Pedro Winter, AKA Busy P, is the ringleader, running the label from a small office in Paris's hilly Montmartre neighborhood, where he has also lived for about a decade. The 31-year-old's English is flawless but musically accented and infused with a typically French, dry, world-weary wit. With long, shaggy hair and a wardrobe heavy on psychedelic-print hoodies and thrift-store oddities, even his appearance reflects the Ed Banger fuck-you to the world of slick, corporate dinosaur DJs.
"The mix between rock and electro is not new," Winter says. "The Rapture and DFA did it a few years ago. What they did was really rock for dance people. We are making dance music that rocks people. The music we are publishing is mostly electronic music made on a computer but the parties we throw look more like rock concerts, with people stage-diving, than a rave."

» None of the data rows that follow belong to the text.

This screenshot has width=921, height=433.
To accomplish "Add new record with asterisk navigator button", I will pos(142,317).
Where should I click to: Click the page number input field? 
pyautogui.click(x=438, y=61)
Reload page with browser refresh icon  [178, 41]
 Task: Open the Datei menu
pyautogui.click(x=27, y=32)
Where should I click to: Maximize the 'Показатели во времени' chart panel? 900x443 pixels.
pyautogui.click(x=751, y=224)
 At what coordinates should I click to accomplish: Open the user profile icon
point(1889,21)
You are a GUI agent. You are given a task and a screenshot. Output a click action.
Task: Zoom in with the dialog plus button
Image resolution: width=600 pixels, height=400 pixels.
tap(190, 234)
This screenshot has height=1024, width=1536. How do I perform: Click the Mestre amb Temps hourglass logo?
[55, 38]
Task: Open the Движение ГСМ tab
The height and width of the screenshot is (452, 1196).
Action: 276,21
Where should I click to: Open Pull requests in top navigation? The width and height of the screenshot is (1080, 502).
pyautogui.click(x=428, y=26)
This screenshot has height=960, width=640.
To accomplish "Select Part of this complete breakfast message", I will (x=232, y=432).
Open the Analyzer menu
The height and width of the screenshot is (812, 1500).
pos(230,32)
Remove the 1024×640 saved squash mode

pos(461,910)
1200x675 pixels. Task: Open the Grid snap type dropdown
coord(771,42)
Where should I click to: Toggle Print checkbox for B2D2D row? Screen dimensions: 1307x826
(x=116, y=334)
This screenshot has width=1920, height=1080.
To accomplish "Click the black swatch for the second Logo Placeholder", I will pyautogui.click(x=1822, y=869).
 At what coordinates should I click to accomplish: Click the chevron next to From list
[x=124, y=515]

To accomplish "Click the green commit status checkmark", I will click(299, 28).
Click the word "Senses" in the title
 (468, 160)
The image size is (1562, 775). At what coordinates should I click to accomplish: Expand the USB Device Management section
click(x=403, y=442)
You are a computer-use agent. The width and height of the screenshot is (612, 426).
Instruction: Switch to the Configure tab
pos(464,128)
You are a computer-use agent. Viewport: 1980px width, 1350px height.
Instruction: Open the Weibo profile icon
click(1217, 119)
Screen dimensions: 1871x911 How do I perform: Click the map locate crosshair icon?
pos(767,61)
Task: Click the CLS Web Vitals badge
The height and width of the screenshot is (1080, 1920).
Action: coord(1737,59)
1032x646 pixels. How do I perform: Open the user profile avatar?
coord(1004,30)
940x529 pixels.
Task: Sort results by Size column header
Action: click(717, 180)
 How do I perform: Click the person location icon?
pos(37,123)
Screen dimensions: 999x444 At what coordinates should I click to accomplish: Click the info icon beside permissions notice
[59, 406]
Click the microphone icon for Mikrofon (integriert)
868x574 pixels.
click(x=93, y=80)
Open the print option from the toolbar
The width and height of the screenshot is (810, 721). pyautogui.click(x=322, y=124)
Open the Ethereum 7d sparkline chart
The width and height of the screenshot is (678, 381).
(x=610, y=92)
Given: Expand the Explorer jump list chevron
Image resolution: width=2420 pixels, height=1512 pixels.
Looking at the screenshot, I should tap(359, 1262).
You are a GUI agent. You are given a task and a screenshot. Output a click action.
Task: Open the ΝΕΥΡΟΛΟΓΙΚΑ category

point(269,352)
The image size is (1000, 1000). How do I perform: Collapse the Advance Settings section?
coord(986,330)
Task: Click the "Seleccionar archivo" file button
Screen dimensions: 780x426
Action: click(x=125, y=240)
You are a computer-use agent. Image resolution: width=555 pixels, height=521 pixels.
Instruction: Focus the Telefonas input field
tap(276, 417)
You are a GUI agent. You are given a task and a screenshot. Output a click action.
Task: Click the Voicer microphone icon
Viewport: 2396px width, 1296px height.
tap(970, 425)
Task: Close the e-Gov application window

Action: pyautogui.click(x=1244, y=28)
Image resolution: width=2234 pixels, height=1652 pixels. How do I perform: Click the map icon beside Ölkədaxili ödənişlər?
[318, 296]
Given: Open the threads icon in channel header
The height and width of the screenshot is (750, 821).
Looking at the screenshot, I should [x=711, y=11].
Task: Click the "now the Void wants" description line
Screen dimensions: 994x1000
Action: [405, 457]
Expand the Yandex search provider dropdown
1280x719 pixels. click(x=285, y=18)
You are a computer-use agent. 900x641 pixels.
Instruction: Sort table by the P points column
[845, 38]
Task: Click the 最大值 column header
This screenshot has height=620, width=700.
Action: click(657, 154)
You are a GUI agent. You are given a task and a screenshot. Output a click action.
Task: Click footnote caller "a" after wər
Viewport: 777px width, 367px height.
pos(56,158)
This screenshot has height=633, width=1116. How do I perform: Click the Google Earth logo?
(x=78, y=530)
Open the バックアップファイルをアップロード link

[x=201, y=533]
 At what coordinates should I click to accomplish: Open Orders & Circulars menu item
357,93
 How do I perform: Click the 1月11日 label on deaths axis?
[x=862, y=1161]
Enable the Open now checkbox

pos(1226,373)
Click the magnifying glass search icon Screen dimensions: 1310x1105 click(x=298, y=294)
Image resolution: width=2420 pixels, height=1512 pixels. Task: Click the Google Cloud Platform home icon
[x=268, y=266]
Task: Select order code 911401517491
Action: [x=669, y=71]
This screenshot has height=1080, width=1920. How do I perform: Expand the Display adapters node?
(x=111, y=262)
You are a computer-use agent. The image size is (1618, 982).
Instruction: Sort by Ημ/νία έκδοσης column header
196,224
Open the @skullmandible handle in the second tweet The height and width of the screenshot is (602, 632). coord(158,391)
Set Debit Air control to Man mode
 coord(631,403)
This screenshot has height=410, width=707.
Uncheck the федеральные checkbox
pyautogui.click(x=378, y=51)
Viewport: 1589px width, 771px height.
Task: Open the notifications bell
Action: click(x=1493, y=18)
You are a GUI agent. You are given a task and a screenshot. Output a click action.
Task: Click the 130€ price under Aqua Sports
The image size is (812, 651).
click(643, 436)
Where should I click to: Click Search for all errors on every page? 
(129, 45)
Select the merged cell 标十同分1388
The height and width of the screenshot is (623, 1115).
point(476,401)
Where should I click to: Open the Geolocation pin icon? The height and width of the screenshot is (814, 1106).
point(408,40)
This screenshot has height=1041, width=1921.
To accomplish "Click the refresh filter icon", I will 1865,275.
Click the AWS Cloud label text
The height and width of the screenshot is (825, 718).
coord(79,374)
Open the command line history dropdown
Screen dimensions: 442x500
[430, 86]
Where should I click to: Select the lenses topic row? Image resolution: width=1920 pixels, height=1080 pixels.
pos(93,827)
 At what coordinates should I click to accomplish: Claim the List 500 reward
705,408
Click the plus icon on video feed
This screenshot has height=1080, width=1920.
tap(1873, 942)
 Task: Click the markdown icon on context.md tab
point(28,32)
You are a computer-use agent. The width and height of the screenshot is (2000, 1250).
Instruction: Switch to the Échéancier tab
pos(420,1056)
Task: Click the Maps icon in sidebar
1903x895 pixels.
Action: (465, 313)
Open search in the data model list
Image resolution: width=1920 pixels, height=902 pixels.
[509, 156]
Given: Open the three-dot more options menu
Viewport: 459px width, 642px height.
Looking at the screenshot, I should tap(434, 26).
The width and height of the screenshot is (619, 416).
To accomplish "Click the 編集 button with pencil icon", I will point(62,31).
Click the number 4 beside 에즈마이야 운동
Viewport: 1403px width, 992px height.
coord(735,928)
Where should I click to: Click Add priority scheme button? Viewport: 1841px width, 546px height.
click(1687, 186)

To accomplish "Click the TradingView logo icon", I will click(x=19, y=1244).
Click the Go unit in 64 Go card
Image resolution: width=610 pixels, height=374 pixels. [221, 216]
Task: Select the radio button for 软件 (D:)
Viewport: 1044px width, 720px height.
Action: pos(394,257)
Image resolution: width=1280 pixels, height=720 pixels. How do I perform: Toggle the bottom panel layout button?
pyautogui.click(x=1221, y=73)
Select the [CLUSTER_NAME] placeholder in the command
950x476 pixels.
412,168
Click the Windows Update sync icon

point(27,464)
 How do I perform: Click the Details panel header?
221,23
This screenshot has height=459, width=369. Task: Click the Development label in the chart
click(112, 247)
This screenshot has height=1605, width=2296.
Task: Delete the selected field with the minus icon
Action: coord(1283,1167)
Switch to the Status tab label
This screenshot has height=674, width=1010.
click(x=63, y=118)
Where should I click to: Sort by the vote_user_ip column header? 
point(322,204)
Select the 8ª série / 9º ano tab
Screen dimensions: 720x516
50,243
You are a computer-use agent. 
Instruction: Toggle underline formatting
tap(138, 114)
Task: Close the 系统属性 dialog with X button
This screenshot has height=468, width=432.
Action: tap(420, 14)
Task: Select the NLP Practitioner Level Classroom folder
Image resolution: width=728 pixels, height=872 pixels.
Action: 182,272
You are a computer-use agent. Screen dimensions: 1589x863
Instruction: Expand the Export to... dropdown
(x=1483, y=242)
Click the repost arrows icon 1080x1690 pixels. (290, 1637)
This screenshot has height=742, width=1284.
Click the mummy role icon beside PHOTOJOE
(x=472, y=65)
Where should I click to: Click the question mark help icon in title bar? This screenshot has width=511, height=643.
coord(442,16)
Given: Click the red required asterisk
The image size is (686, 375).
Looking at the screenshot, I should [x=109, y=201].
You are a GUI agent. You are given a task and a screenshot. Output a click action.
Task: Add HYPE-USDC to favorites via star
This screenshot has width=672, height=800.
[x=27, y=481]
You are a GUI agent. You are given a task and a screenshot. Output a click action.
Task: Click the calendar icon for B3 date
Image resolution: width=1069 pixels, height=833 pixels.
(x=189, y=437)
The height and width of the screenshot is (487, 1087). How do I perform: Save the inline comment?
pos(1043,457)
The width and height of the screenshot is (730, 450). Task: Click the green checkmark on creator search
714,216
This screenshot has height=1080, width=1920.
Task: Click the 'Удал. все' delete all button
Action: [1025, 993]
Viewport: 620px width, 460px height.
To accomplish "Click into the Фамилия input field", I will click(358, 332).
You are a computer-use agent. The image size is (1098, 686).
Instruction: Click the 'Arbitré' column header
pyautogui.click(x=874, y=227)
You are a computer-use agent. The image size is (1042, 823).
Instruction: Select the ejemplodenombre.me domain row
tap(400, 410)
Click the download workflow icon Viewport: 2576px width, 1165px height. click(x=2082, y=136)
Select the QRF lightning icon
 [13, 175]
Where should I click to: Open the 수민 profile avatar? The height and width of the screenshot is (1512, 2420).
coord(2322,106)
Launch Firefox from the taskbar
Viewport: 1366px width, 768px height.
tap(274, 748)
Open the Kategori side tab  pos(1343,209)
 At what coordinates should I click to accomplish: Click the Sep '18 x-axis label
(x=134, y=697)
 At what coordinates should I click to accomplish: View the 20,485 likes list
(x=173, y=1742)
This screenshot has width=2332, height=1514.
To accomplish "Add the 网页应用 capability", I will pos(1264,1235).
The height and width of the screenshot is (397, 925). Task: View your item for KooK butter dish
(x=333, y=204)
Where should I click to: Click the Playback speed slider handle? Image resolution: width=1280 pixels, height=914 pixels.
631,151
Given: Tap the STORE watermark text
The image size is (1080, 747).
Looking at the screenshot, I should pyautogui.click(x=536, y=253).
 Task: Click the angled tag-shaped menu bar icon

As a producer, Busy P infuses his own tracks with a heavy dose of hip-hop sass as well. Built around breaks sometimes pushed to breakneck speed, sample after chirping sample orders dancers into various body formations before cutting away to a guitarlike crunch or a squelching acid line. The result is irresistibly cheeky, down to song titles like "Colette, c'est chouette" (Colette being the high-minded Paris design/lifestyle store and chouette being a very uncool way to say something is cool).
As trendy as his sound and stable may be among early adopters with expensive bedhead, Winter is convinced of their staying power.
"I am here to propose something we will be able to talk about in five or ten years," he says. "We have a lot of influences from rock but also from hip-hop. We are a big mix of stuff instead of only putting together electronic music and rock, which was electroclash. It's like the ingredients of a pizza. Electroclash, that was like a two-topping pizza. But we, we have many ingredients; we are a king pizza!"